Air New Zealand has plans to build a second lounge at Auckland International Airport to ease congestion for premium passengers.

The airline says that the new lounge would be built in the airport's Pier B, on the way to the furthest gates.

It also hopes to find more room to extend its existing international lounge and says it will revamp its domestic lounge, after being ''caught out'' by the rapid growth in the number of passengers who qualify for access.

The airline's group general manager-airports, Roger Gray, said the squeeze on lounges was one of the challenges the airline faced.
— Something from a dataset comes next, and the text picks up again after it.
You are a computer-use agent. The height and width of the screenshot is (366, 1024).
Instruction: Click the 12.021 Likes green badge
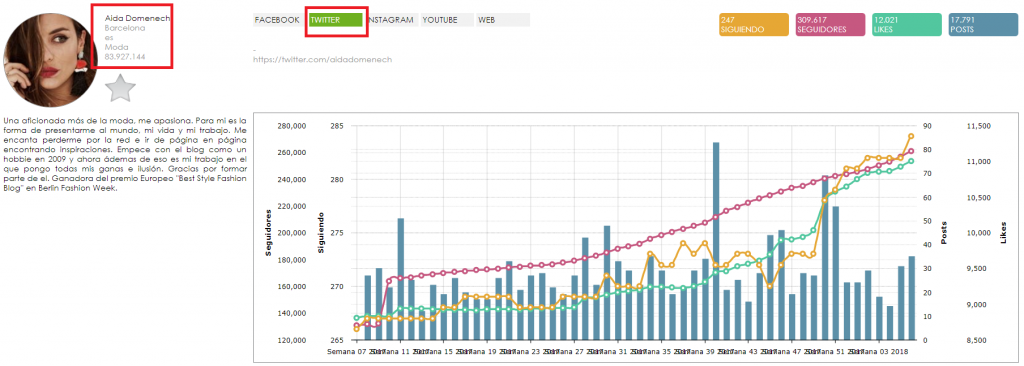click(x=906, y=25)
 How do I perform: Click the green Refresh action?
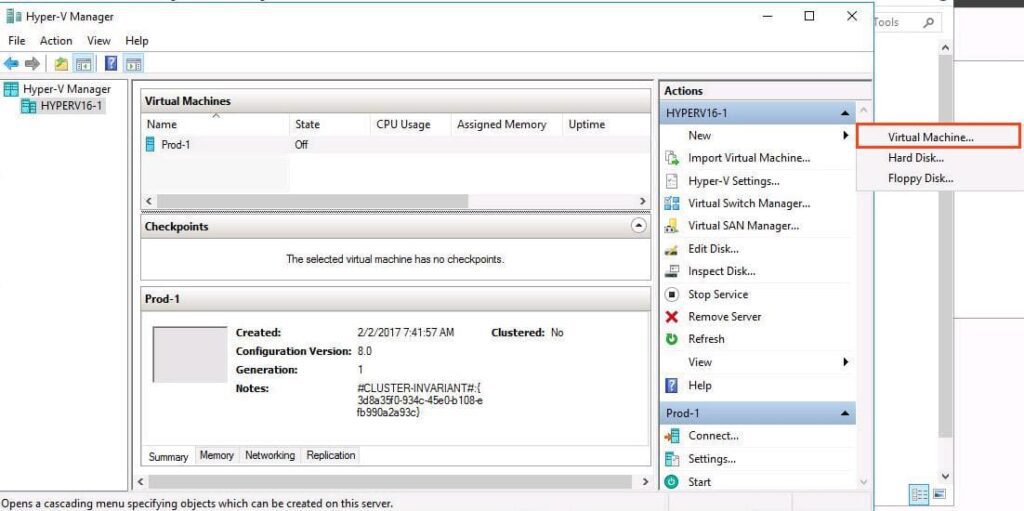coord(705,339)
Last week the Herald revealed some passengers who usually qualified for Koru access were being diverted to the airport's Strata Lounge in the international terminal because of overcrowding at peak times.

''Those of you who travel through Auckland International or Auckland domestic on Friday night will know these are pumping bars rather than havens of peace and quiet," he told the CAPA New Zealand Aviation and Corporate Travel Summit.

Gray said the airline was listening to feedback from passengers and the travel industry.

''We are working very closely with AIAL (Auckland Airport) to identify additional space if possible for current lounge but more importantly we're working on a feasability study to build a second international lounge.''

Work was already underway on tripling the size of the regional lounge at Auckland domestic.

It was part of a nationwide strategy to overhaul the lounge network that would include expanding the Wellington regional lounge, renovating the domestic lounge there and building a new regional lounge at Christchurch.

''We acknowledge that the growth in loyalty and growth in our airline has caught us a little by surprise in regards to our lounge capacity,'' said Gray.

The travel boom over the past few years has meant more passengers have earned points to qualify them for access to lounges and there's also more business class travel at Air


New Zealand at partner airlines which can use them, including Cathay Pacific and Singapore Airlines.

Gray said the airline hoped to have plans finalised for the new international lounge within the next two years and there would be a new domestic lounge in the new domestic terminal planned for completion within the next five to seven years.

Gray said the main challenge the airline faced was getting enough planes into service following the Rolls-Royce engine problems hitting many of its Dreamliners

Today the there were four Dreamliners and a Boeing 777 grounded because of problems.

He said the Dreamliner problem would last for at least another 12 months.

''Our struggle right now is delivering consistent on time performance we've been hit by a number of factors beyond our control,'' he said.